Por que fariam, então, agora? Por que se importariam com corpos que são sistematicamente violados e destituídos com o beneplácito de boa parte do mundo?

Lembremos novamente: A ONU e outros organismos foram notificados oficialmente pelo menos desde abril deste ano do que vem acontecendo na Líbia. E fizeram cara de paisagem. Como continuam fazendo.

Em artigo recente a respeito deste drama, publicado no jornal Le Monde Diplomatique, os pensadores Achilie Mbembe e Felwine Sarr, o primeiro camaronês e o segundo senegalês, afirmam que “o sujeito africano da pele negra, o migrante, tornou-se neste século XXI, conforme indicado por Cesaire, este homem da fome, esse homem-tortura: pode-se, a qualquer momento, tomá-lo; vencê-lo, matá-lo perfeitamente, matá-lo sem prestar contas a ninguém, sem pedir desculpas a ninguém.”

Ainda para estes dois pensadores, a luta pelo restabelecimento da dignidade da população subsaariana não será levada a cabo por nenhuma estrutura estrangeira. Resta aos Estados subsaarianos recuperarem a capacidade de proporcionar a parcelas expressivas da juventude uma vida digna, “trabalharem na construção de democracias substanciais, permitindo a participação de todos na inteligência coletiva e no controle da ação pública”.

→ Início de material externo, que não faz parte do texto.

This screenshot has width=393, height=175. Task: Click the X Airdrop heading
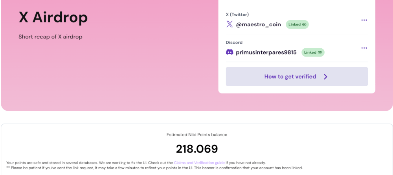[x=53, y=18]
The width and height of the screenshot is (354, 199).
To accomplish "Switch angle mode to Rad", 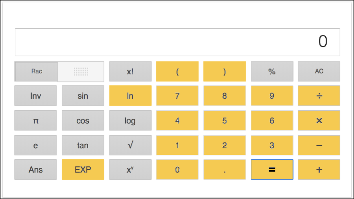I will point(37,71).
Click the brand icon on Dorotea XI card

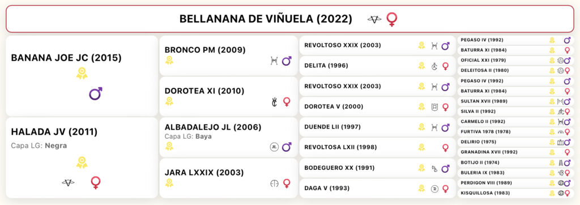pyautogui.click(x=274, y=102)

A falta de políticas que caminhem neste sentido vem levando estes jovens para o caminho do exílio, que muitas vezes é trágico, concluem dos dois pensadores.

Os jovens negros que vivem no cativeiro na Líbia exigem de nós, portanto, muito mais do que a inundação de suas imagens em nossas linhas do tempo e da conclamação pela ajuda da “comunidade internacional”.

Estão a exigir de cada um de nós uma revolução do olhar, quando nos apoderamos de suas imagens (afinal, quais foram as manifestações públicas que fizemos para além das declarações nas redes sociais?), e estão a reclamar um renascimento africano que pense em uma rota de desenvolvimento capaz de barrar a ingerência do dominante sobre o destino de suas vidas e de seus corpos.